:: Data provided

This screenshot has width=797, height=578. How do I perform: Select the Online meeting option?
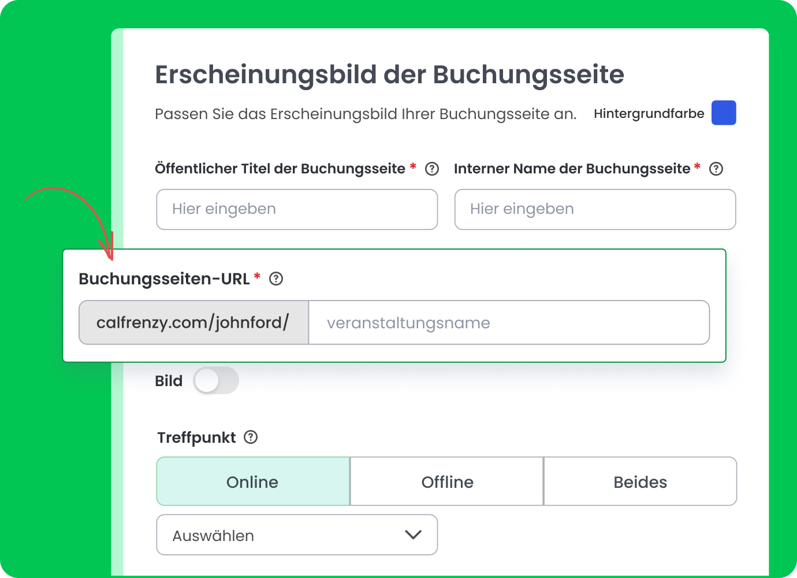[253, 481]
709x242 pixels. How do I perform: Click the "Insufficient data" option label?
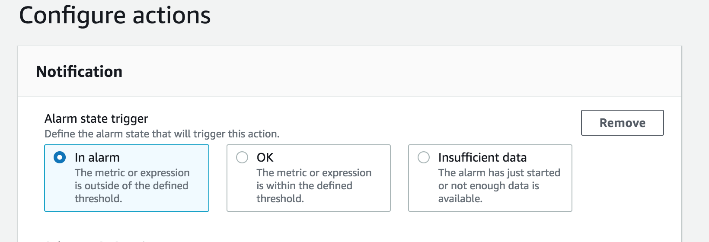tap(482, 157)
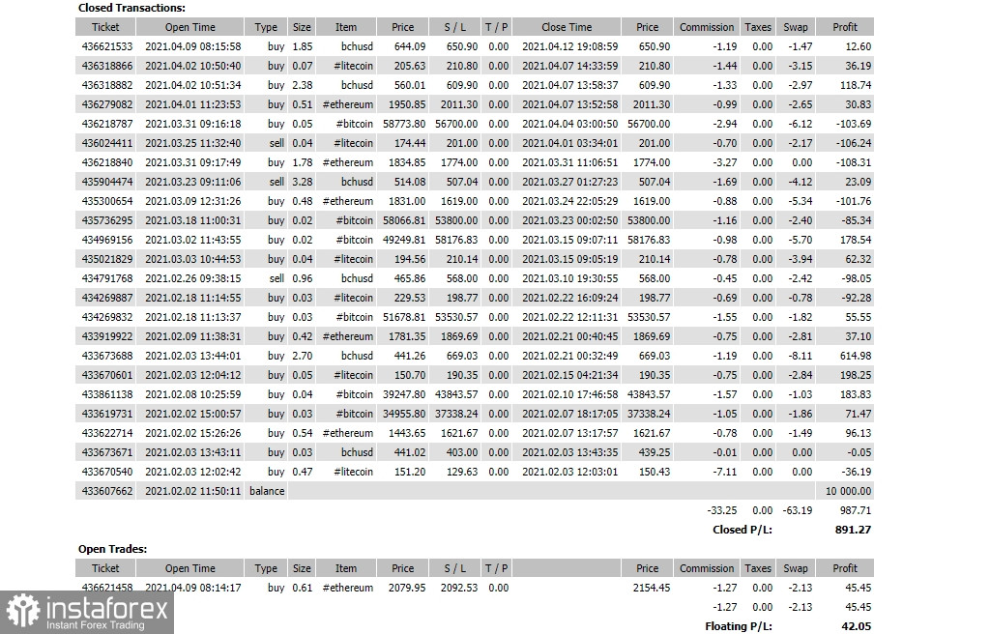Viewport: 990px width, 634px height.
Task: Click Swap header in Open Trades table
Action: tap(796, 568)
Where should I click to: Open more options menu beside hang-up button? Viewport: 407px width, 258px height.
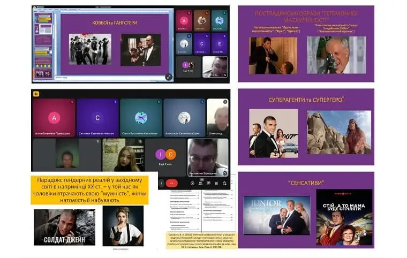(162, 183)
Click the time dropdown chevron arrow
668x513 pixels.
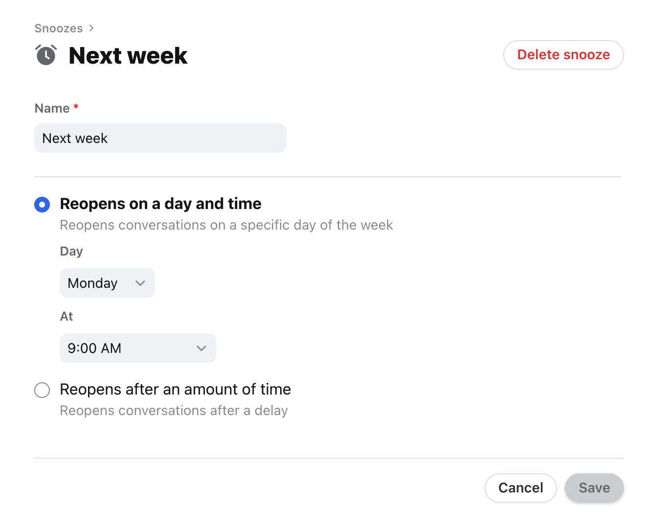[x=201, y=348]
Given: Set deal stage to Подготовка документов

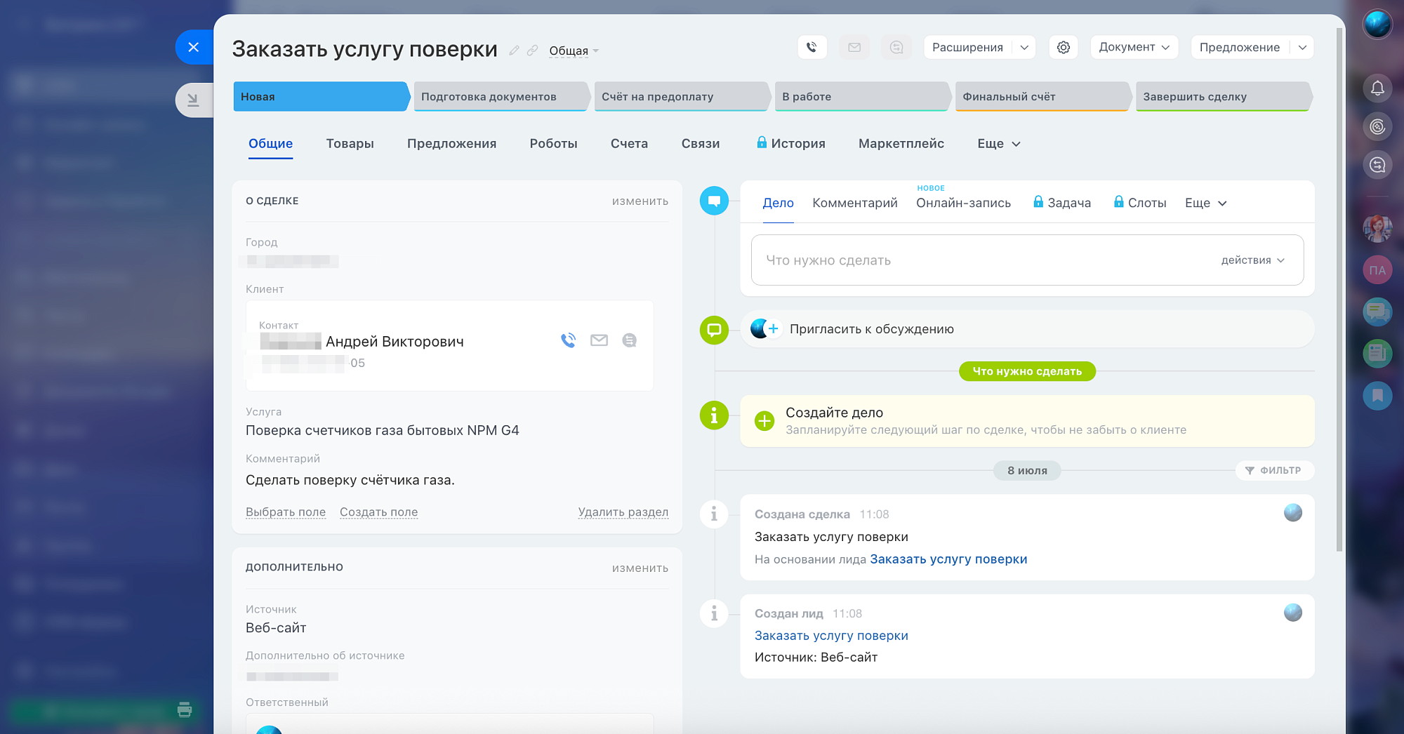Looking at the screenshot, I should [x=500, y=97].

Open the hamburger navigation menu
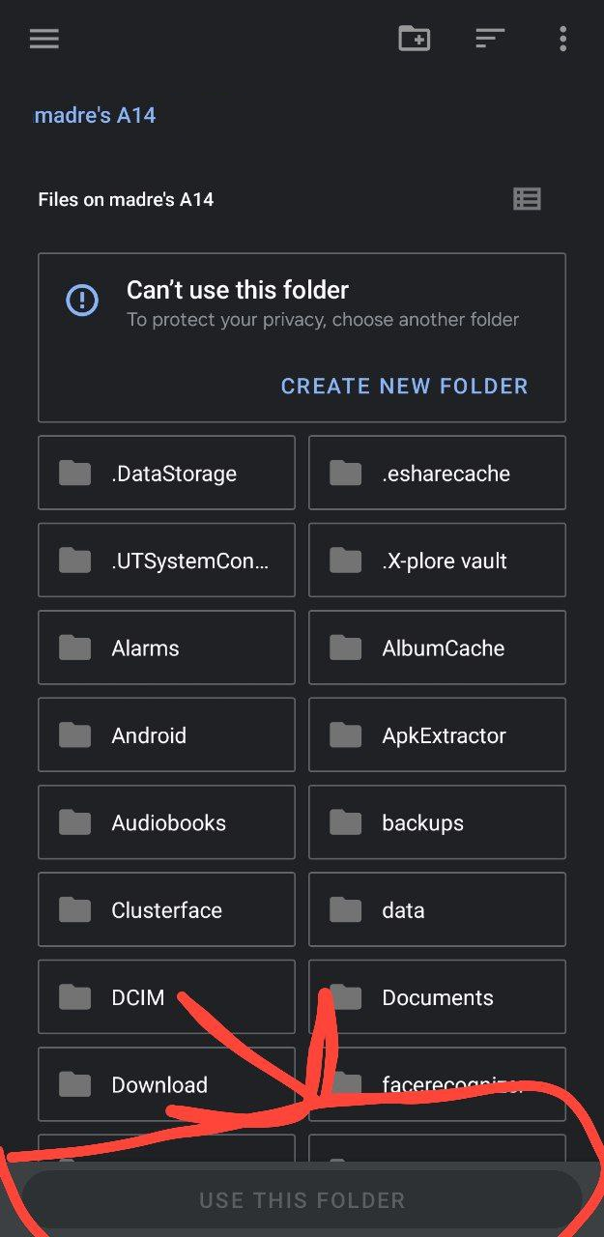[x=44, y=39]
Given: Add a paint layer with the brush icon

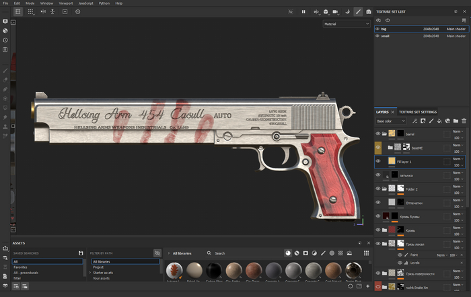Looking at the screenshot, I should [431, 121].
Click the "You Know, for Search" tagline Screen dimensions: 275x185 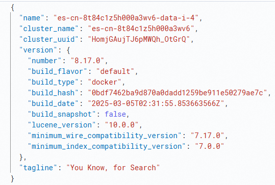point(113,168)
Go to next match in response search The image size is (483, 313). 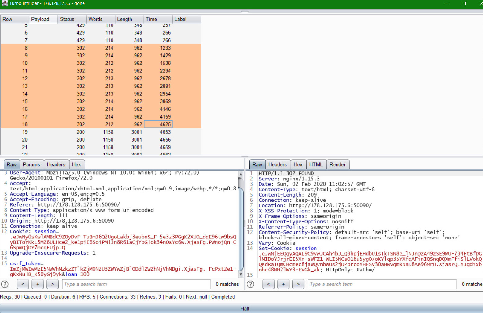[298, 284]
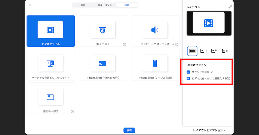Click the blue 共有 button
The width and height of the screenshot is (259, 135).
pos(129,130)
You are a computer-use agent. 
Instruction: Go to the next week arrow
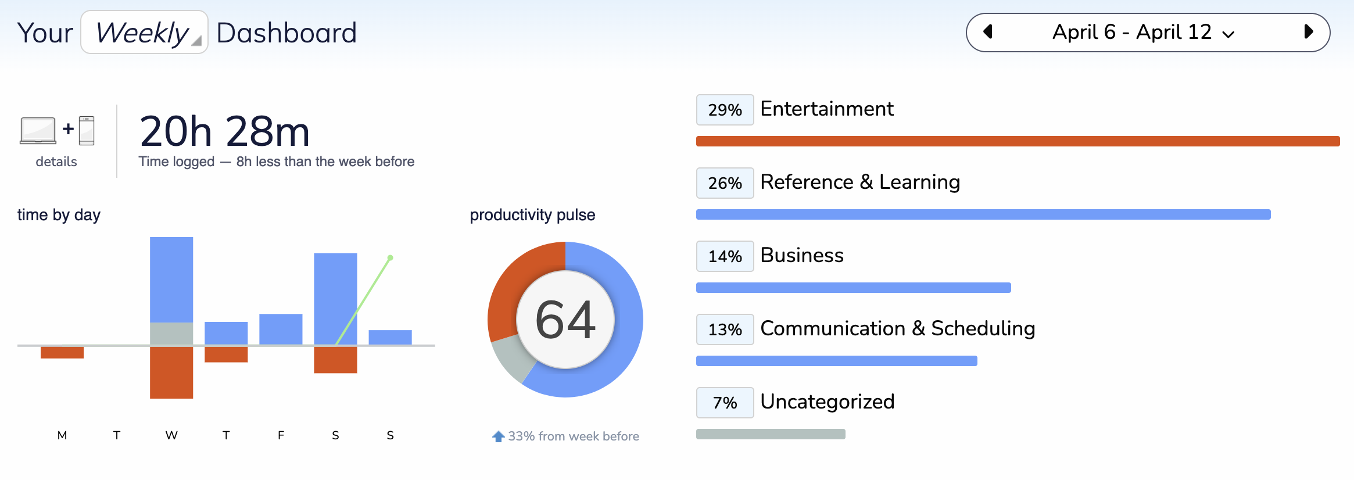(1309, 32)
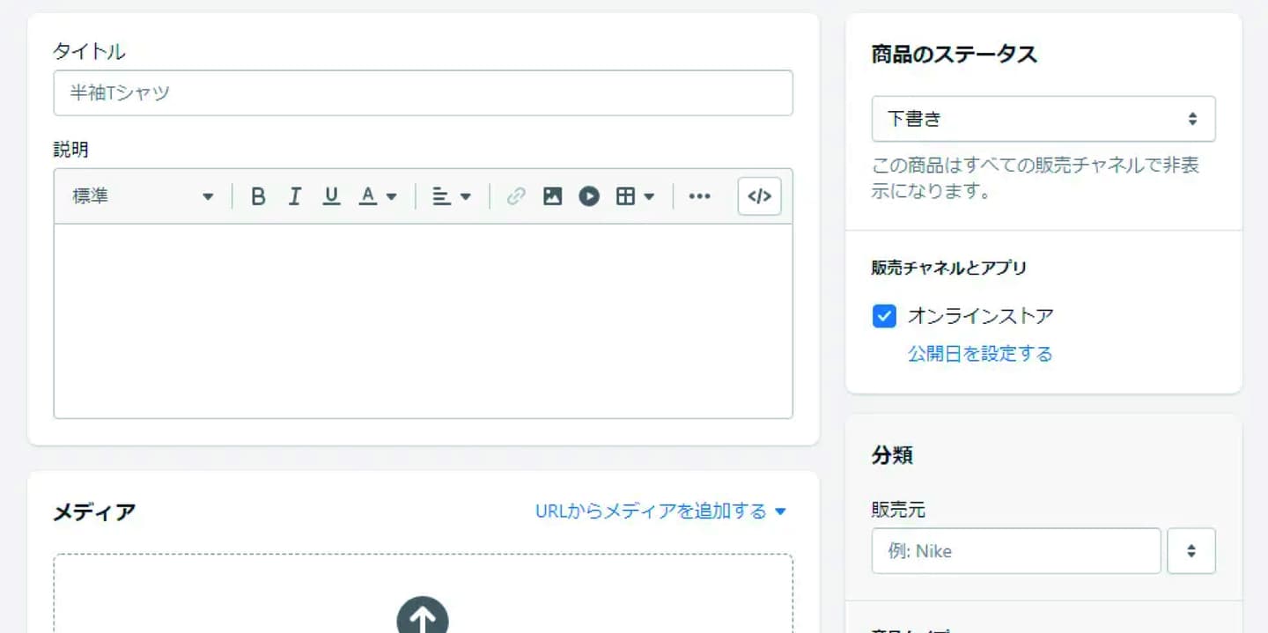Click the 公開日を設定する link
1268x633 pixels.
point(980,354)
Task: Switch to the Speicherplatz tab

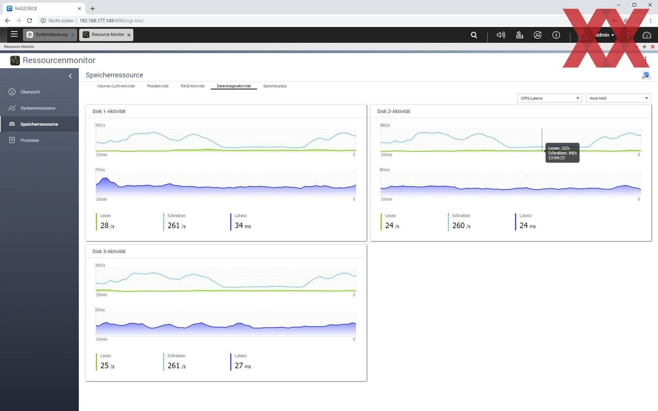Action: click(x=275, y=86)
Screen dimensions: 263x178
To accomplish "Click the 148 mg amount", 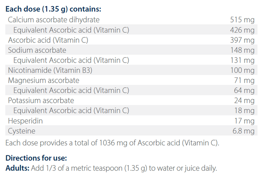I will 242,50.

::::

Leave the pictures out and reproduce exactly the lines from the top of the listing above through the line with "Click the time dropdown chevron arrow".

This screenshot has width=797, height=578. How do I perform: Select the Online meeting option?
[253, 481]
709x242 pixels. How do I perform: Click the "Insufficient data" option label?
tap(482, 157)
Viewport: 990px width, 634px height.
Task: Click Swap header in Open Trades table
Action: tap(796, 568)
Where should I click to: Open more options menu beside hang-up button? Viewport: 407px width, 258px height.
(162, 183)
Click the time dropdown chevron arrow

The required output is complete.